As the Algerian regime gingerly negotiates the changes brought on by the ‘Arab Spring’, there has been a change at the head of the crucial Directorate of Internal Security (DSI) within the DRS intelligence and security service. On Dec. 22, Gen. Abdelkader ‘Ahmed’ Kherfi, who had headed the DSI for just over two years, was replaced by Gen. Bachir ‘Athmane’ Tartag, a DRS career officer with a reputation as a hardliner[1], who was apparently called back from retirement for the occasion.

The move – officially made necessary by Kherfi’s unspecified health problems – attracted an unusually large volume of media comment, most of it speculative (and possibly encouraged by the military and security establishment itself), with various explanations being put forward for the change at the top of this important institution. El Watan claims Kherfi was dismissed because of “the many setbacks suffered by the security services in the fight against AQMI”; Tartag’s task, the newspaper argues, is to “eradicate the last foci of AQMI that still exist in the north of the country and to prevent the possible proliferation of terrorism to the borders with Libya, Niger and Mali, particularly in the wake of the major geopolitical upheavals in North Africa”. Le Matin concurs that Kherfi was ditched because of shortcomings in counter-terrorism, pointing to the kidnapping of European aid workers on from Polisario’s Rabouni camp in October as a particular failing; the appointment of Tartag is “synonymous with a strategic shift in the strata of power”, argues Le Matin. Specialised news portal Kalima DZ notes that Gen. Kherfi “did not know how to, or could not, prevent the spread of riots, strikes, rallies and the media and the return of radical opposition” and suggests that Gen. Tartag will respond more swiftly, and more harshly, to events such as the food price riots that shook Algerian cities a year ago; thus “the Algerian generals have decided to raise a dam against the tide of history”. Another specialised wesbite, Maghreb Intelligence, for its part, places the change at the head of the DSI in the context of a struggle for Lt-Gen. Mohamed ‘Tewfik’ Médiène’s succession at the head of the DRS itself, suggesting that Tartag is Tewfik’s preferred dauphin.

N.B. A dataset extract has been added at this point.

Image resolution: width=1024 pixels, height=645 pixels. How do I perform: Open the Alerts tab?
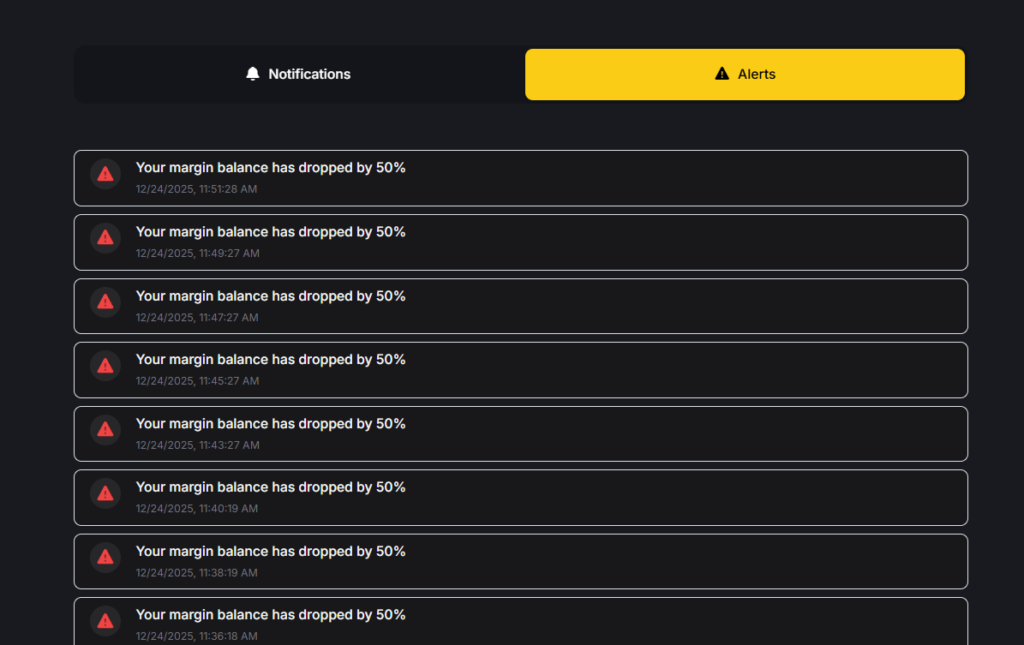(x=745, y=74)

A source close to Tewfik to whom we spoke puts the removal of Kherfi down to a “business dispute of some sort” and insists that the change has nothing to do with the Tewfik’s succession – notwithstanding occasional press speculation about his health, the DRS chief “isn’t going anywhere” in the foreseeable future, insists the source. Even so, the choice of such a controversial figure as Tartag – who would certainly be the target of law suits from Algerian exile opposition groups for past human rights abuses should he ever have to travel to Europe – is by no means anodyne, and merits some consideration.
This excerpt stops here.